Views expressed in submitted comments are that of the author, and not necessarily shared by Railnews.

  • Rob, Nottingham, UK

    "The Siemens contract is supposed to create thousands of jobs in Britain "

    The jobs that Siemens will "create" are fitters and maintainers that would have been created anyway had Bombardier won the bid. Almost everything will be done in Germany.

    Bombardier would have employed engineers, project managers, procurement and finance, the white collar jobs IN THE UK. All this work will now be done in Germany, as well as all the manufacture and assembly.

  • Rob, Nottingham, UK

    "Protectionism is not the way to go"

    Unfortunately, it's the way things are in France, Germany, Spain, Japan, USA.......

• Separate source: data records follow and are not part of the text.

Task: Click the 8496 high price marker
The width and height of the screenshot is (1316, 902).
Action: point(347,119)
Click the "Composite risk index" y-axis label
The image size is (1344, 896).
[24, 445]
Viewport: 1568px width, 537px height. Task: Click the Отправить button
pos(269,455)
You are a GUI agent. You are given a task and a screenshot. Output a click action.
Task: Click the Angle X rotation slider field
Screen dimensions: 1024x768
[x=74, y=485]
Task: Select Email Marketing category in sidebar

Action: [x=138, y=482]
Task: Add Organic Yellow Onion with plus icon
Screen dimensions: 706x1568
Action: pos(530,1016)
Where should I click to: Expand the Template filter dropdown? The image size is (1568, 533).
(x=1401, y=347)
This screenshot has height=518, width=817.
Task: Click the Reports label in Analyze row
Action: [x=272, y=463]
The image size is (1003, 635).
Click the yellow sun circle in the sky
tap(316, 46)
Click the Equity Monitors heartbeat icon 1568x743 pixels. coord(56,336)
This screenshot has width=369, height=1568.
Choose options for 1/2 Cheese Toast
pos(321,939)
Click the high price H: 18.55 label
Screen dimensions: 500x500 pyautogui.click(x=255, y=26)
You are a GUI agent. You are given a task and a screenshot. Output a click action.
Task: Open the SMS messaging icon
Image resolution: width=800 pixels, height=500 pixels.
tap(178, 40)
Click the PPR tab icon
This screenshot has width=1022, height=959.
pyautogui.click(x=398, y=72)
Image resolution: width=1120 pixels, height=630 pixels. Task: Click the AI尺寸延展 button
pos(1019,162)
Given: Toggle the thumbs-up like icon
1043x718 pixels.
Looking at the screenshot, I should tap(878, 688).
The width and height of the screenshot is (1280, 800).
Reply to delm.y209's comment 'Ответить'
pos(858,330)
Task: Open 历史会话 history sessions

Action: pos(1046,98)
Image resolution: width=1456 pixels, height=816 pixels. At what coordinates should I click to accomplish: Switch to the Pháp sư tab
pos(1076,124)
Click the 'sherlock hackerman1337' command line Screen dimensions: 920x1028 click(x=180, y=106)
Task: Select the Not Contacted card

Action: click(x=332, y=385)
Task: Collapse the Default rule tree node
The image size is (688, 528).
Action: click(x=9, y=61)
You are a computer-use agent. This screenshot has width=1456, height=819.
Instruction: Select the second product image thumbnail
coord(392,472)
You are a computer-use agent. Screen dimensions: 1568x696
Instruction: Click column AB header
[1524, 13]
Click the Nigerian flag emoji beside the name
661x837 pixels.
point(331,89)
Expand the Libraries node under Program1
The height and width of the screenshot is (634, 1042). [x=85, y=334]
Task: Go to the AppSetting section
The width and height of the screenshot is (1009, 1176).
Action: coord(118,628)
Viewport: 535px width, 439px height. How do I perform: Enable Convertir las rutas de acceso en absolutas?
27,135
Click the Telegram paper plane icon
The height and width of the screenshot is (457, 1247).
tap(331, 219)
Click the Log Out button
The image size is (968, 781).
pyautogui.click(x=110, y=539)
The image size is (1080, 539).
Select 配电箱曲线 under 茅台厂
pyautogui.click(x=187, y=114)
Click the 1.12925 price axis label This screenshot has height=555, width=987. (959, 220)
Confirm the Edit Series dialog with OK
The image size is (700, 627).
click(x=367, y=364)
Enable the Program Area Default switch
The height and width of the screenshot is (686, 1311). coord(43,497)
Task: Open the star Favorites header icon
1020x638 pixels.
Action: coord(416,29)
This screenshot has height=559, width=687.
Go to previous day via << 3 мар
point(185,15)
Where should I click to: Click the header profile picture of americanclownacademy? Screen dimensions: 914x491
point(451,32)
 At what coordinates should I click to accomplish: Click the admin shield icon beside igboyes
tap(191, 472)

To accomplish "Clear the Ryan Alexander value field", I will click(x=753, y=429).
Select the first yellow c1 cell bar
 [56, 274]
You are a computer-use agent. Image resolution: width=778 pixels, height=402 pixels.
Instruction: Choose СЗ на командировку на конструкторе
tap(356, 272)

  • Andrew Kinge, Brisbane, prev Winchester, Hants, Australia

    The Colonel, nothing wrong with free trade at all accept that in the railway industry there isn't, as numerous people have made the point virtually all the trains running in Germany are made in Germany, same in France, Itlay etc. whereas in the UK we have numerous examples of locomotives, wagons, and passenger trains running that where not made in the UK. So when UK manufactured rolling stock is exported into these markets without any bias shown by the national govts/state railways then we have free trade. The UK is systematically destroying its manufacturing capacity and even now its service sector on the mantra of open markets and free trade whilst other countries are not so short term or as stupid. As for all the extra jobs being created by Siemens that's a load of BS. These jobs are all in the train maintenance depots which Bombardier would have created as part of its bid as well. Incidentally if these trains had been made in the UK by Siemens then most people wouldn't have had an issue with this.

  • dave Thawley, cannock, staffs

    All this crap about the ownership of the company is just a distraction. It doesn't matter who owns who, the fact of the matter which is of vital importance is that this ridiculous decision by Cameron is going to kill train making off in the uk forever. Also, even if some reply's say 10000 families with their bread winners on the dole is tedious I don't and a lot of the population care enough about others not to think so either.

  • David, Brighton

    What nobody seems to talk about is that Siemens is as British as Bombardier. The Siemens contract is supposed to create thousands of jobs in Britain so the issue is NOT British jobs, rather it is to favour one foreign company over another foreign company. Siemens is a company that has won rail contracts from China to the USA this year and they have a fantastic track record.Protectionism means less competition and less quality assurance and more expensive products and more cost to tax payer regardless of how many jobs it creates.

  • Ken, Derby, UK

    Fair and square eh? Convince the 15,000 to 20,000 BRITISH workers who will lose jobs eventually through this half baked decision. Siemens build good trains as do Bombardier but the tendering playing field is just not level !!
    If this had happened in reverse the German workers would not have taken this lying down. 51,000 signatures in three weeks proves your theory wrong. The fight is on to look after our own workers.

  • The Colonel, Basingstoke

    This is becoming increasingly tedious. Bombardier lost out in the bidding process, fair and square. Protectionism is not the way to go; if they're building the best trains at the best prices and in the most timely, reliable manner then they have every chance of winning tenders. If someone else is offering a better deal, then fair play.
    A wider issue is the lack of other new orders coming through; this is something that the Government and the DfT could address but for the delays they're experiencing (or creating?) in re-tendering new franchise agreements.
    If Bombardier can sharpen their pencils, sort out certain cost, quality and supply chain issues then they have a chance to survive and even thrive going forward.